J. Alexander, who used to work for cruise ships, took more than 20 cruises last year.
He said his favorite cruise was to Antarctica and that Royal Caribbean is his favorite cruise line.
He said there is a cruise for everyone and urges travelers to do a lot of research before choosing.
This is an as-told-to essay based on a conversation with J. Alexander, a former cruise ship crew member-turned-YouTuber who runs the channel The Shiplife, which has more than 195,000 subscribers. The essay has been edited for length and clarity.
I took 22 cruises last year, and this year it will probably be about 30. As a cruise YouTuber, I jump on every new cruise ship that comes out from a major line, and then in between that I'll throw in a cheaper or interesting cruise line, like a German or British line.
Antarctica was hands down a bucket list cruise for me. I know a lot of people don't want to go somewhere cold for a vacation, but as a kid I wanted to be a marine mammal trainer, and I fell in love over there. I look at the pictures and videos every day.
I took what's called an expedition cruise, which can range from up to $15,000 to $20,000. It's a small ship that holds under 200 passengers.
We saw all kinds of whales. We saw four killer whales attacking a fin whale, the second largest whale in the world. We saw leopard seals everywhere. We saw penguins all over the place. We would make landfall usually at least once a day, and walk around and do some hikes.
The climate over there is so random. It could be beautiful and you can see the sun for five minutes. Then the next thing you know a blizzard comes in out of nowhere and you can't get back to the ship. We'd have to sit there for about 10 or 20 minutes in the cold until the weather subsided.
Last year, I found a $50 four-day cruise out of Miami on the Carnival Conquest (plus $142.49 for taxes and fees). I found it last minute and it was crazy, but it's possible outside of the peak season, which is typically April to November.
Do as much research as you can to figure out what cruise is right for you
Cruising is not just for old people. That's always a common misconception. It's not some giant petri dish of people getting sick. On board you'll see how often they're cleaning and spraying, and the filtration system.
I always tell people to do some basic research to figure out what they think is best for them. Are you a partier? Are you looking for the cruise ship hookup? Are you looking for something a little bit more relaxed? Are you looking for a resort-style? Are you looking for luxury? Are you looking for a booze cruise? How long are you trying to go? What's your itinerary? Is there an island you want to go to?
Do all that research as much as possible to the point where you have a strong idea of what it is that you want and what you want to do on your cruise. And don't just watch my videos, because my perspective might be different than somebody else's.
Every cruise line does something better than another cruise line. They all have their strong points. I'm the kind of guy that likes the water slides, skydiving, surfing simulators — I do all that stuff.
I always tell people, "Look, join a cruise." It's a nice, safe, non-hassle way of travel. You can taste-test a couple different places and if you like it, fly back over there and actually get to know the area that you spent three hours at.

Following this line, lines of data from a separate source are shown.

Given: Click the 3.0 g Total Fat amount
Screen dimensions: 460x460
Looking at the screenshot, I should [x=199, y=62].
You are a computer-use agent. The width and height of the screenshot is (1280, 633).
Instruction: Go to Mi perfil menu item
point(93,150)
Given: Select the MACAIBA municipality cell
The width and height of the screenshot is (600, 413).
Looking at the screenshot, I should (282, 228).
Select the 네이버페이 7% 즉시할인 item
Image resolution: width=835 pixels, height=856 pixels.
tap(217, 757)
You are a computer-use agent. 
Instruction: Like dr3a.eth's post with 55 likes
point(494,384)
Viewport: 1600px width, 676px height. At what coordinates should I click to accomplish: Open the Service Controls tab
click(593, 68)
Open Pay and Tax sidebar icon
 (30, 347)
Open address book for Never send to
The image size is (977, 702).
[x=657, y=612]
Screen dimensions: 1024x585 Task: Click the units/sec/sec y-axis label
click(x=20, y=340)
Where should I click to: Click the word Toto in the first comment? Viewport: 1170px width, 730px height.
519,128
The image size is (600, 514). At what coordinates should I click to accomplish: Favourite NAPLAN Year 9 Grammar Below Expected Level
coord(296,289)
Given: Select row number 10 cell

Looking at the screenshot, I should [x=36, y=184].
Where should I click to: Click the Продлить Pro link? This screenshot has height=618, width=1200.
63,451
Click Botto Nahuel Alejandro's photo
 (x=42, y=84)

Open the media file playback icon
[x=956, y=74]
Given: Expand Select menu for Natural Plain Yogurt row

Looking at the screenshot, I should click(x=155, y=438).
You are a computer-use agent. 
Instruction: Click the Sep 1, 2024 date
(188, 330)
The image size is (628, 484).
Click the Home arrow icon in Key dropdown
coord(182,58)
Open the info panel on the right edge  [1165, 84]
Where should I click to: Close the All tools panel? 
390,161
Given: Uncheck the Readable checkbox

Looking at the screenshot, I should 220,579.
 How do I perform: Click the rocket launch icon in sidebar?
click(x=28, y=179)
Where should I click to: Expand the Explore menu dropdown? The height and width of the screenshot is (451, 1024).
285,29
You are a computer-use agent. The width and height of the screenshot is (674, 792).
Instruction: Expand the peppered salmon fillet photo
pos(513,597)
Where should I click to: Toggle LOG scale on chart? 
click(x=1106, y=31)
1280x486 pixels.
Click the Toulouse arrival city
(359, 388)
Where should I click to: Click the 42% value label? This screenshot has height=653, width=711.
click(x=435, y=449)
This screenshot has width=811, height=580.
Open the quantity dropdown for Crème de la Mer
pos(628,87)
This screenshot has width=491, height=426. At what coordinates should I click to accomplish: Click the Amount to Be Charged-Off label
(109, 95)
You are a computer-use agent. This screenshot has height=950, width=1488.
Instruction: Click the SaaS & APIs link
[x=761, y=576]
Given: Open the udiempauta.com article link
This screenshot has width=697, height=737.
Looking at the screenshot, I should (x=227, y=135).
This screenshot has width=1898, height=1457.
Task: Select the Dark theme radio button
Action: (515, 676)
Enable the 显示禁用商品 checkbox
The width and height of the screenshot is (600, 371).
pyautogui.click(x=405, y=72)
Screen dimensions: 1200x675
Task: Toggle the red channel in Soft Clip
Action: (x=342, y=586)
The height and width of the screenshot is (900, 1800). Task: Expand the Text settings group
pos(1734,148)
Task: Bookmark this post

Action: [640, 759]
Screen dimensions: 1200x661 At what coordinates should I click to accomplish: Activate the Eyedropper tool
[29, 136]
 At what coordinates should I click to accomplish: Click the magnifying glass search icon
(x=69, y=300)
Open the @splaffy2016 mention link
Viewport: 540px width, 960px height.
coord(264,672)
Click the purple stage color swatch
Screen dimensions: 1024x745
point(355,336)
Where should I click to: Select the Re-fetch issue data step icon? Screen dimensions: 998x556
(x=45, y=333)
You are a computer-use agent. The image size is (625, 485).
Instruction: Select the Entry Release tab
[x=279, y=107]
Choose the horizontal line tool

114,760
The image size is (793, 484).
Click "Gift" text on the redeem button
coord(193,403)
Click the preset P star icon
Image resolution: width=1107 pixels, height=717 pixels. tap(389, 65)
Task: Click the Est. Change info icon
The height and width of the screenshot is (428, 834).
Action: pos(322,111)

Treat the cruise crew members with respect
One six-month contract aboard a cruise ship, you will see it all. Working on cruise ships, I learned, first of all, just respect everybody. I see people who think because they have a balcony or a junior suite that they are the king and queen of the cruise ship, and they treat the crew members like they're beneath them.
One time I was working on board a cruise ship and me and the rest of the entertainment went out. A woman who recognized us from the show came up to us and said, "It's really nice that they let the help come out every now and then."
She said it in such a nonchalant way — like it was normal. Meanwhile, we have to keep a big smile on our faces and say, "Thank you and thank you for seeing the show. "
I would never think that I'm above anybody, especially crew members, but I see that on ships all the time. Being a crew member taught me the amount of work that needs to be done to keep these ships running and give everybody the vacation of a lifetime.